Rechtsverfahren ermöglichen

Ein schwaches Transparenzgesetz ist jedoch längst nicht der einzige Grund, warum die ALJP die Verankerung der Auskunftspflicht im Pressegesetz fordert. „Wir brauchen diese Verankerung im Pressegesetz, damit wir uns bei Informationsanfragen an Ministerien und Verwaltungen auf einen juristischen Artikel berufen können, sollte uns eine Auskunft verweigert werden“, erklärt Ines Kurschat. Nur so sei der rechtliche Weg, der gegebenenfalls zu ausschlaggebenden Präzedenzurteilen führen könne, frei. Und nur so könne die Situation langfristig verbessert werden.

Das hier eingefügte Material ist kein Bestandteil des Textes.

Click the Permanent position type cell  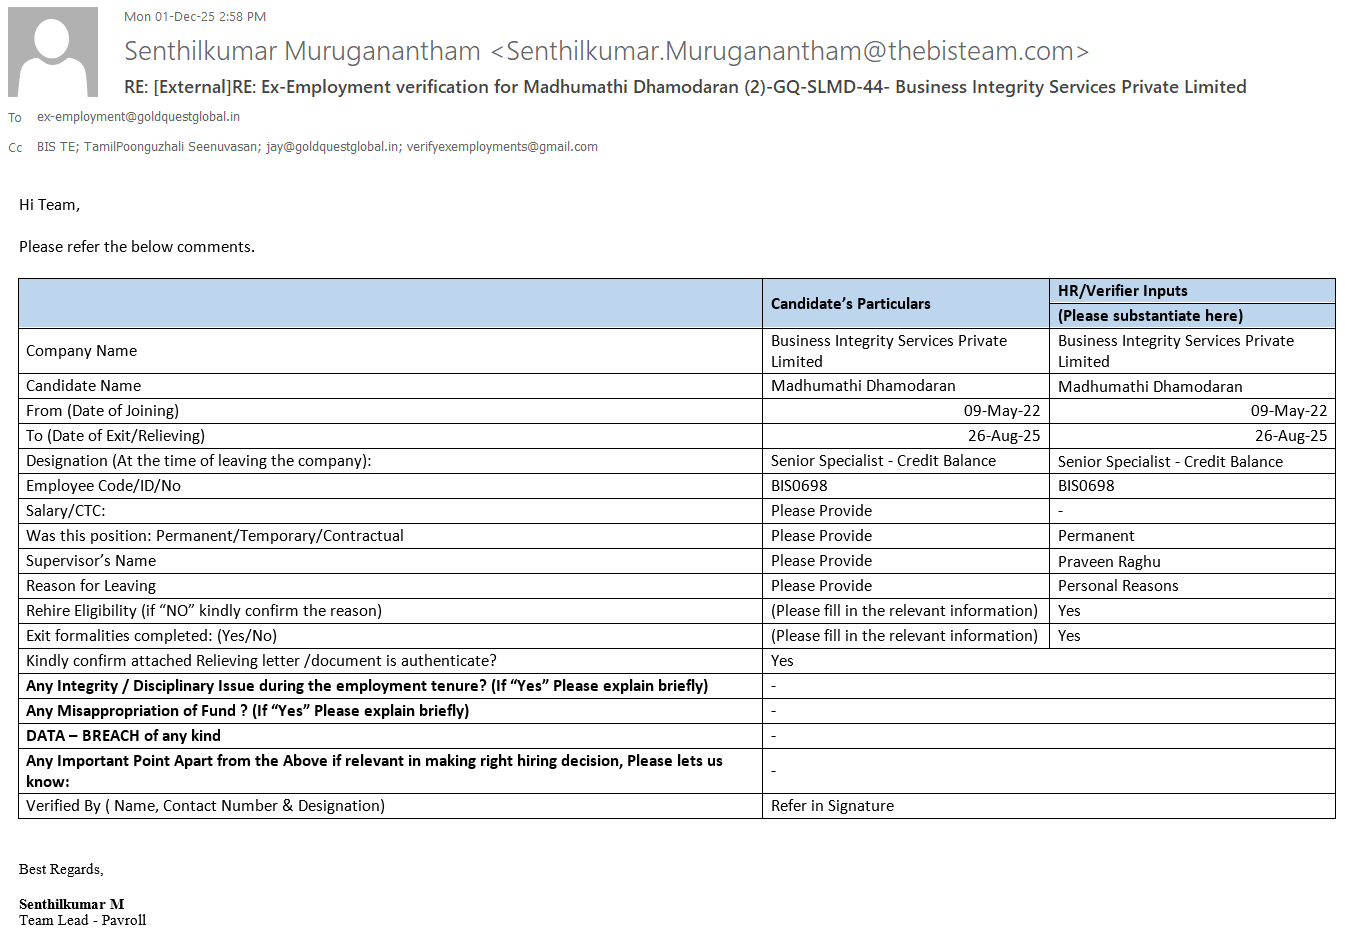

Mit ihrer Kampagne möchte die ALJP nun auf den grundsätzlichen Mangel an Transparenz in der Informationspolitik, vor allem in der Politik, hinweisen. Es geht der Vereinigung aber auch darum, zu verdeutlichen, dass sich die Arbeitsbedingungen für Journalisten unter der Regierung Xavier Bettels nicht verbessert, sondern noch weiter verschlechtert hätten. Seit dem als „Circulaire Bettel“ bekannten Rundschreiben, das Beamte dazu verpflichtet, jegliche Auskünfte an Journalisten vorher mit ihren Vorgesetzten abzusprechen, habe sich der Informationsfluss verlangsamt und verwässert.